Un rapporto conclusivo che traccia un ritratto con un giudizio piuttosto duro sulla metropoli che non ha una vera politica per la casa che aiuti i giovani e i poveri, che consuma suolo per grandi interventi immobiliari di lusso, senza tenere spazio per piantare nuovi alberi, che è inquinata e non ha una vera politica ecologica.
«Guardo con grande preoccupazione questa città che parla di green e poi costruisce, densifica e intensifica la rendita immobiliare», dice Elena Granata, docente di urbanistica al Politecnico, che critica le «scelte miopi» fatte sulle politiche abitative e sul nuovo stadio, invitando la città a «rivedere il proprio modello di sviluppo: si è premiato lo sviluppo immobiliare e si sono saturate le aree, poi non possiamo stupirci se il mercato della casa ha un incremento di valore straordinario. Allora cerchiamo di mettere delle pezze, di fare housing sociale, ma il punto è che andrebbe destrutturato il problema a monte, quindi lavorando in sinergia tra politiche urbanistiche e politiche della casa. Io questo link non l'ho visto».

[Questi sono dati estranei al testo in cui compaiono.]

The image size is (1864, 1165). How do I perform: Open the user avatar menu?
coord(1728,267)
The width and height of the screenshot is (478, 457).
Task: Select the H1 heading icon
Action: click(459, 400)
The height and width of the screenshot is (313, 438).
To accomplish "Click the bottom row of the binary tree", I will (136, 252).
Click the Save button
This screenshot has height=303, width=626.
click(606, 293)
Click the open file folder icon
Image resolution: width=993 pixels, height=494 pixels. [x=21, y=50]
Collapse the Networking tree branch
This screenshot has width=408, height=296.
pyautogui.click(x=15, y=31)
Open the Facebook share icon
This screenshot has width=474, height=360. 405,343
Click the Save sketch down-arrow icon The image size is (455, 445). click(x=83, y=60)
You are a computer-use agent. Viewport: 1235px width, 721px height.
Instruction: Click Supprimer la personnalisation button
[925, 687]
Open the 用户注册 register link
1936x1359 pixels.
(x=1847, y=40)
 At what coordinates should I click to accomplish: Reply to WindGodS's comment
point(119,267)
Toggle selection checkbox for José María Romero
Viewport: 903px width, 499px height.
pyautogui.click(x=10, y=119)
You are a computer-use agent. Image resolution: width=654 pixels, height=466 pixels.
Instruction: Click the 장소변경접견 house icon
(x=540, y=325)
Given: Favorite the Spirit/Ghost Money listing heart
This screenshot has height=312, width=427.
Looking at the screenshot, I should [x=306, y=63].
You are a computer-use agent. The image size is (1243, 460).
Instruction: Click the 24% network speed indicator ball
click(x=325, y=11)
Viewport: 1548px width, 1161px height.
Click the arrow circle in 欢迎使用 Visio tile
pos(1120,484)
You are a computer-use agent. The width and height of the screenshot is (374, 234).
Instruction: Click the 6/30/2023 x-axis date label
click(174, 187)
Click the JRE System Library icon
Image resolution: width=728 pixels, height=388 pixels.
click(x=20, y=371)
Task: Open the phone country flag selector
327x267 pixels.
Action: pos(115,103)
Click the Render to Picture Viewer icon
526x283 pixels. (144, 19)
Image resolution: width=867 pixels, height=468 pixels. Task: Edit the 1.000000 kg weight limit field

Granata, che è stata membro dello "staff sherpa" della presidenza del consiglio dei ministri per il G7/G20 degli anni 2020 e 2021 sui temi delle trasformazioni urbane, critica poi il dibattito sul nuovo stadio: «Questo dibattito che fa emergere la contraddizione di Milano, che consiste nel dire delle cose e praticarne altre. Ovviamente è miope pensare di moltiplicare gli stadi. Addirittura si parla di abbattere il Meazza, che ha dei costi ambientali folli, e al contempo si disegna qualche timida pista ciclabile e invocando una città green. Bisognerebbe virare verso un modello di sviluppo più sensibile alla natura e all'ambiente, che oggi è anche quello più adeguato a produrre ricchezza. L'obiettivo è quello di abbassare di due o tre gradi la temperatura di questa città». Chiude Garzonio con un auspicio: «La città torni ad avere un sogno, a coltivare speranza come fanno i migranti che arrivano».